The appellant Court will not interfere with a discretionary judgment on a procedural matter within its jurisdiction, except where the exercise of that discretion is clearly wrong. A discretionary judgment may be set aside if an identifiable error occurred in the exercise of discretion. Alternatively, it may be set aside where there is no identifiable error, but the resulting judgment or order is “unreasonable or plainly unjust” and such that an error can be inferred. These principles are well established. We adopt a passage from Kitto J in the Australian High Court case of Australia Coal and Shale Employees’ Union v The Commonwealth (1956) 94 C.L.R. 621 at p.627, which was adopted by Clarkson J. in Breckwoldt & Co. (N.G.) Pty Ltd v. Gnoyke [1974] PNGLR 106 at p.112 –113:

“The decision by the primary judge to stay the action was made in exercise of a judicial discretion and I accept that in those circumstances the principles on which this Court should act are as described by Kitto J. in Australian Coal and Shale Employees’ Union v The Commonwealth ... the true principle limiting the manner in which appellate jurisdiction is exercised in respect of decisions involving discretionary judgements is that there is a strong presumption in favour of the correctness of the decisions appealed from, and that decision should therefore be affirmed unless the court of appeal is satisfied that it is clearly wrong. A degree of satisfaction to overcome the strength of the presumption may exist where there has been an error which consists in acting upon a wrong principle, or giving weight to extraneous or irrelevant matters, or failing to give weight or sufficient weight to relevant considerations, or making a mistake as to the facts. Again, the nature of the error may not be discoverable, but even so it is sufficient that the result is so unreasonable or plainly unjust that the appellate court may infer that there has been a failure properly to exercise the discretion which the law reposes in the court of first instance…

10. This passage has been agreed with and adopted by this court in State v. Sam Akoita & Ors (2009) SC977, Ron Napitalai v. PNG Ports Corporation Ltd & Ors (2010) SC1016, Isaac Lupari v. Sir Michael Somare (2010) SC1071 and PNG Power Ltd v. Ralph Gura (2014) SC1402.
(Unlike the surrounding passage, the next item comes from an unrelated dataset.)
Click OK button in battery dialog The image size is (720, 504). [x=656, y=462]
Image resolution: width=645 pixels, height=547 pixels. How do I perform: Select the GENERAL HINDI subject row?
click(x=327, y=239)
Whether the jurisdiction of National Court engaged

11. The appellant supported by the first, second and fifth respondents contends that as the National Court proceeding is a judicial review proceeding, it is governed by the Rules in Order 16 National Court Rules and any interlocutory application in such proceedings must be brought within the Rules in Order 16. As the third respondents applied for their joinder pursuant to Order 5 Rule 8(1) National Court Rules, they had not engaged the jurisdiction of the National Court. The primary judge fell into error in hearing and granting the application in such circumstances it is contended. Reliance is placed upon the cases of Timbani Longai v. Steven Maken (2008) N4021 and Alex Timothy v. Francis Marus (2014) SC1403.

12. The third respondents contend that an application for joinder in a judicial review proceeding is able to be made pursuant to Order 5 Rule 8 National Court Rules as Order 16 Rule 8 and 13(13)(1) provide that, “any interlocutory application” may be made in proceedings on an application for judicial review. Reliance is placed upon the Supreme Court case of Mek Kuk v. Peter O’Neill (2014) SC1331. Further, the third respondents contend that there are no relevant provisions in Order 16 to which they could have...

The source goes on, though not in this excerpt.